Then Boorman made his best film since Deliverance. Hope and Glory was a childhood memoir and much, much more. Narrating a boy’s growing up during the second world war, based on his own boyhood, the film sent search-party themes down every vein of its story. Into Englishness, war, city-versus-country; into family and growing up; into “hope” and “glory”. Now Boorman has made Queen and Country, the promised second part of his life story.
Sometimes it’s less than Hope and Glory: a little tamer. But at best it has the multi-layered mythic richness of good Boorman. His teenage alter ego Bill Rohan (Callum Turner) leaves home, serves in army boot camp, romances a girl (Tamsin Egerton), gets up to tricks with fellow squaddies, goes home on breaks and finally — without serving in Korea — for good.
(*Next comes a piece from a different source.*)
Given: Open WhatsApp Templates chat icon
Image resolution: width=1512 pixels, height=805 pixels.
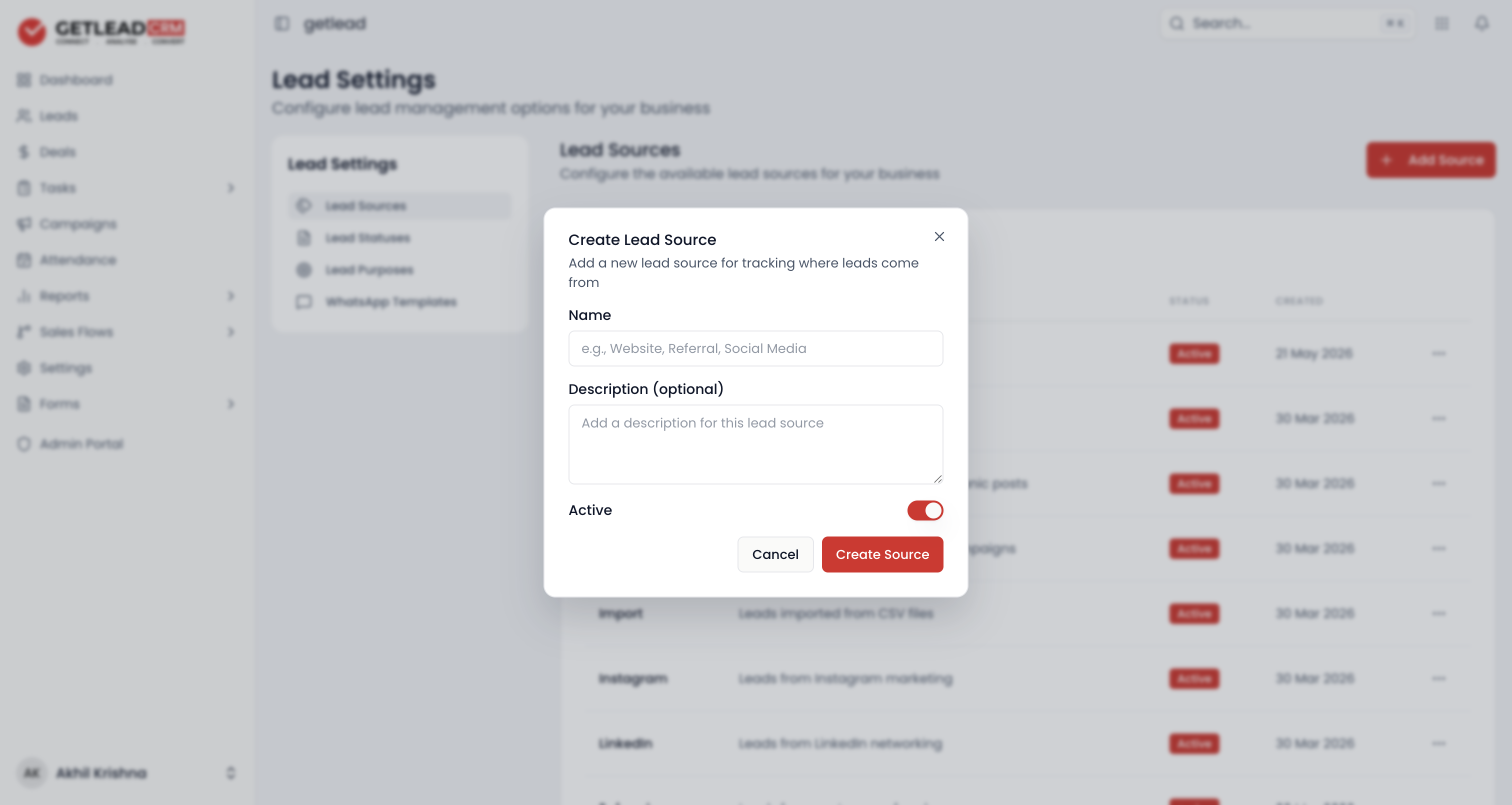Looking at the screenshot, I should (304, 302).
It’s a string of little jewels masquerading as a story. The army-life japes and escapades, climaxing in the stealing of an officers’ mess clock, might seem picayune. But they form a cumulative glitter. This is the Arthurian story with a wink and a nod: the sword of a boy’s self-determination pulled from the stone of precedent and authoritarian protocol. Acts of prankishness become mini-heroic as “time” is literally stolen: the time it takes, thieved from hours of institutional regimentation, to become oneself.
For his play-the-devil companion, Turner’s protagonist has the hilarious, volatile Caleb Landry Jones — a Texan actor gorblimeying a kind of English accent — and for goofy-magisterial authority figures David Thewlis and Richard E. Grant. “Silliness” throughout disguises a sly but strong seriousness. This is how myths are born from day to day and year to year: sideways, a little skewily; especially those individual myths, the me-myths, that each of us aspires to create, if only for ourselves, in our lifetime.